Aim of the exercise:
Here are some entries; quote each one exactly.

Saved entries:
────────────────────────────────────────
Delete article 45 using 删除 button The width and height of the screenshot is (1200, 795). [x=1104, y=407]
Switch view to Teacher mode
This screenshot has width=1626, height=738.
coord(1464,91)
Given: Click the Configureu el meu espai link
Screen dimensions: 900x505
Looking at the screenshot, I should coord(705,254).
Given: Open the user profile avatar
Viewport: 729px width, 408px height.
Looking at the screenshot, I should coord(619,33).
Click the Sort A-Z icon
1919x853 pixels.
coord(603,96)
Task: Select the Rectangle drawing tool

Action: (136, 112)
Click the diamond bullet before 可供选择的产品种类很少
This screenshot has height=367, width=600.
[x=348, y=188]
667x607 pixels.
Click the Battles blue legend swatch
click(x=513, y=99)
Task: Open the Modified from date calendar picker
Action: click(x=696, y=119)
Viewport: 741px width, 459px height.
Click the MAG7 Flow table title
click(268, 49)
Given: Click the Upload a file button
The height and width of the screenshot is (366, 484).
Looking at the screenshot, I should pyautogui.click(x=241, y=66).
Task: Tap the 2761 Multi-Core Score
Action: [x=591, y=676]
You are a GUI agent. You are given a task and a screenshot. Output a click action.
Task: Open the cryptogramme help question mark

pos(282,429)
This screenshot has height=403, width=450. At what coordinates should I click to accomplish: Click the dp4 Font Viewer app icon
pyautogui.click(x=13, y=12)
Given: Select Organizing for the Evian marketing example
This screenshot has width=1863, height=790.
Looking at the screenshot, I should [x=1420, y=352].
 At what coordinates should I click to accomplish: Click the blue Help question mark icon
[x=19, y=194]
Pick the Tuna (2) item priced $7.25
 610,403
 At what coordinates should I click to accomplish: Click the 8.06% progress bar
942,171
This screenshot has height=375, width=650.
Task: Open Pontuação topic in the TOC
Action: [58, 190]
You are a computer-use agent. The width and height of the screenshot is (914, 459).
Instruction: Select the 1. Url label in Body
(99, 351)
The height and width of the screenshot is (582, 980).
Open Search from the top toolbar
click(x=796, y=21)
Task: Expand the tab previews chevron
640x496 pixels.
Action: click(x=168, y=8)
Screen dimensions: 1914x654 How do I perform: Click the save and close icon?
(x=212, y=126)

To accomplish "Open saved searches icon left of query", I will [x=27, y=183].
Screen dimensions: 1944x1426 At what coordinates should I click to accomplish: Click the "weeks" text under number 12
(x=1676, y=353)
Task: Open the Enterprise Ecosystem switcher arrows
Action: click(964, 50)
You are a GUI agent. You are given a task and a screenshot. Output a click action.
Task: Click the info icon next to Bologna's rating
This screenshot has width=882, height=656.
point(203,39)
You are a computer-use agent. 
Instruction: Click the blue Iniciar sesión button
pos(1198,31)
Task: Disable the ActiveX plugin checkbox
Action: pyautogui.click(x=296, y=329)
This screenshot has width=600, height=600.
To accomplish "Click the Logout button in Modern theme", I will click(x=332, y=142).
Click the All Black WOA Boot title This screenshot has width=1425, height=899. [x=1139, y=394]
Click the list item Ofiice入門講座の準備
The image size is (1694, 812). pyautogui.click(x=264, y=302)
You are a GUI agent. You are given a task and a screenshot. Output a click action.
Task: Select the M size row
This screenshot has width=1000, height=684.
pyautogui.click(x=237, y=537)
────────────────────────────────────────
Task result:
Delete article 45 using 删除 button The width and height of the screenshot is (1200, 795). [x=1104, y=407]
Switch view to Teacher mode
This screenshot has width=1626, height=738.
coord(1464,91)
Given: Click the Configureu el meu espai link
Screen dimensions: 900x505
Looking at the screenshot, I should coord(705,254).
Given: Open the user profile avatar
Viewport: 729px width, 408px height.
Looking at the screenshot, I should coord(619,33).
Click the Sort A-Z icon
1919x853 pixels.
coord(603,96)
Task: Select the Rectangle drawing tool

Action: (136, 112)
Click the diamond bullet before 可供选择的产品种类很少
This screenshot has height=367, width=600.
[x=348, y=188]
667x607 pixels.
Click the Battles blue legend swatch
click(x=513, y=99)
Task: Open the Modified from date calendar picker
Action: click(x=696, y=119)
Viewport: 741px width, 459px height.
Click the MAG7 Flow table title
click(268, 49)
Given: Click the Upload a file button
The height and width of the screenshot is (366, 484).
Looking at the screenshot, I should pyautogui.click(x=241, y=66).
Task: Tap the 2761 Multi-Core Score
Action: [x=591, y=676]
You are a GUI agent. You are given a task and a screenshot. Output a click action.
Task: Open the cryptogramme help question mark

pos(282,429)
This screenshot has height=403, width=450. At what coordinates should I click to accomplish: Click the dp4 Font Viewer app icon
pyautogui.click(x=13, y=12)
Given: Select Organizing for the Evian marketing example
This screenshot has width=1863, height=790.
Looking at the screenshot, I should [x=1420, y=352].
 At what coordinates should I click to accomplish: Click the blue Help question mark icon
[x=19, y=194]
Pick the Tuna (2) item priced $7.25
 610,403
 At what coordinates should I click to accomplish: Click the 8.06% progress bar
942,171
This screenshot has height=375, width=650.
Task: Open Pontuação topic in the TOC
Action: [58, 190]
You are a computer-use agent. The width and height of the screenshot is (914, 459).
Instruction: Select the 1. Url label in Body
(99, 351)
The height and width of the screenshot is (582, 980).
Open Search from the top toolbar
click(x=796, y=21)
Task: Expand the tab previews chevron
640x496 pixels.
Action: click(x=168, y=8)
Screen dimensions: 1914x654 How do I perform: Click the save and close icon?
(x=212, y=126)

To accomplish "Open saved searches icon left of query", I will [x=27, y=183].
Screen dimensions: 1944x1426 At what coordinates should I click to accomplish: Click the "weeks" text under number 12
(x=1676, y=353)
Task: Open the Enterprise Ecosystem switcher arrows
Action: click(964, 50)
You are a GUI agent. You are given a task and a screenshot. Output a click action.
Task: Click the info icon next to Bologna's rating
This screenshot has width=882, height=656.
point(203,39)
You are a computer-use agent. 
Instruction: Click the blue Iniciar sesión button
pos(1198,31)
Task: Disable the ActiveX plugin checkbox
Action: pyautogui.click(x=296, y=329)
This screenshot has width=600, height=600.
To accomplish "Click the Logout button in Modern theme", I will click(x=332, y=142).
Click the All Black WOA Boot title This screenshot has width=1425, height=899. [x=1139, y=394]
Click the list item Ofiice入門講座の準備
The image size is (1694, 812). pyautogui.click(x=264, y=302)
You are a GUI agent. You are given a task and a screenshot. Output a click action.
Task: Select the M size row
This screenshot has width=1000, height=684.
pyautogui.click(x=237, y=537)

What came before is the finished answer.